By DNAinfo Staff on January 24, 2013 10:08am

UPPER EAST SIDE — Step aside, Gyro — there's a new Greek sandwich in town.

At Tarator Falafel & Grill, a new Mediterranean eatery that opened late last year at 1163 Second Ave. near 61st Street, diners are drooling over the $7 saganaki sandwich — a pita filled with olive oil-braised white Greek cheese. 

The soft dairy slices — akin to a slightly milder and firmer feta — are paired with succulent tomatoes and crispy cucumbers and make a sandwich that's racking up fans faster than you can say "Opa!"

Manager Assam Khalil, 28, explained that he sautees the cheese with olive oil, tucks it in the bread alongside the cool accoutrements and then places the wrap on the grill.

"I like it so much because of all the vegetables," said Khalil. "It's my favorite."

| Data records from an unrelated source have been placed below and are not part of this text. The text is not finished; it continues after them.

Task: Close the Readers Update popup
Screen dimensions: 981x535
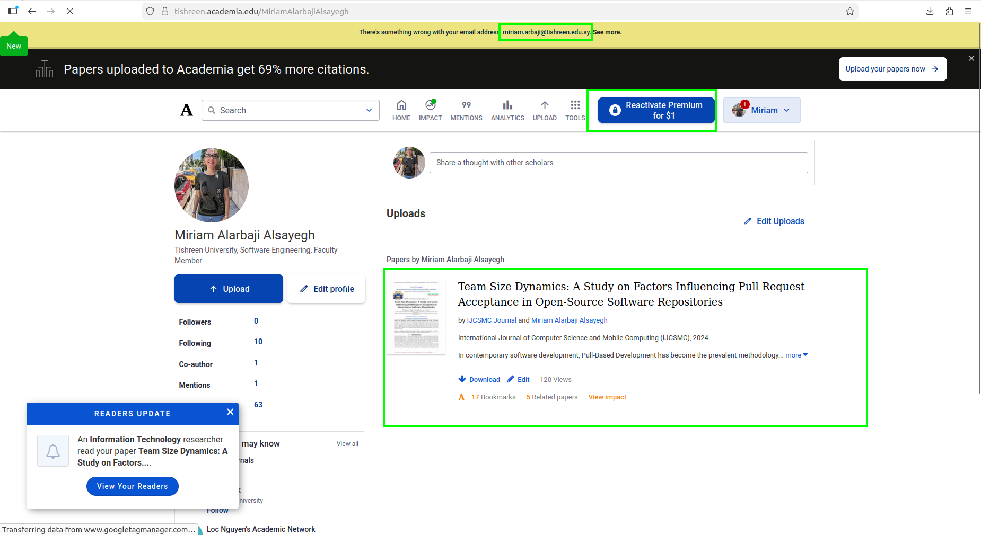Action: click(230, 412)
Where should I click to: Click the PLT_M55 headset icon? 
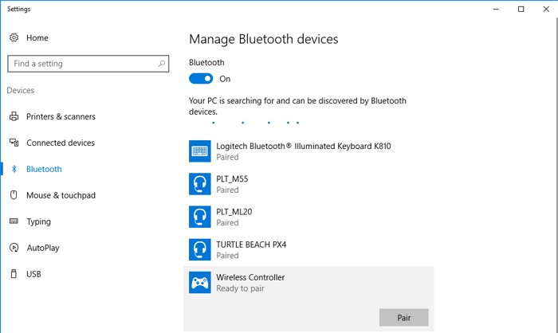[199, 184]
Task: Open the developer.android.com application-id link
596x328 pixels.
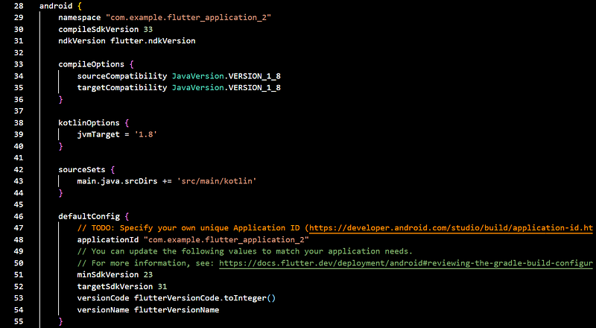Action: tap(451, 228)
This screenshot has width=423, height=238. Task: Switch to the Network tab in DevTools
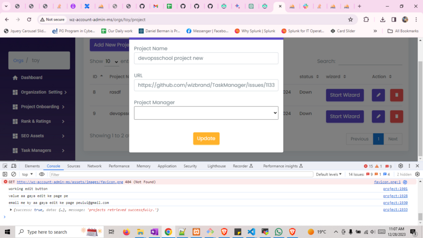[94, 166]
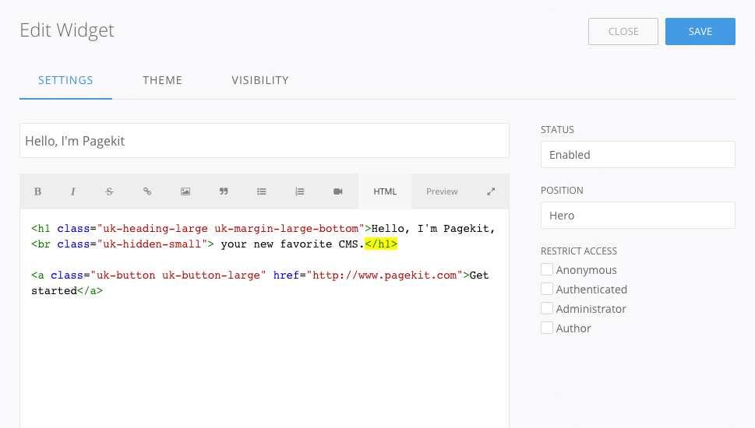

Though Tarator's culinary influences mainly hail from the Egyptian and Lebanese areas of the Mediterranean, store owner E.J. Morales said that he was fascinated by the sandwich's relative rareness.

"A lot of places don't have that, so we wanted to throw it on the menu," said Morales, 34.

The restaurant also offers up a bounty of traditional Greek dishes, including fresh made marinated, meat-stuffed pitas; tart, lemony tabouleh; rice-filled grape leaves and creamy, smoky hummus.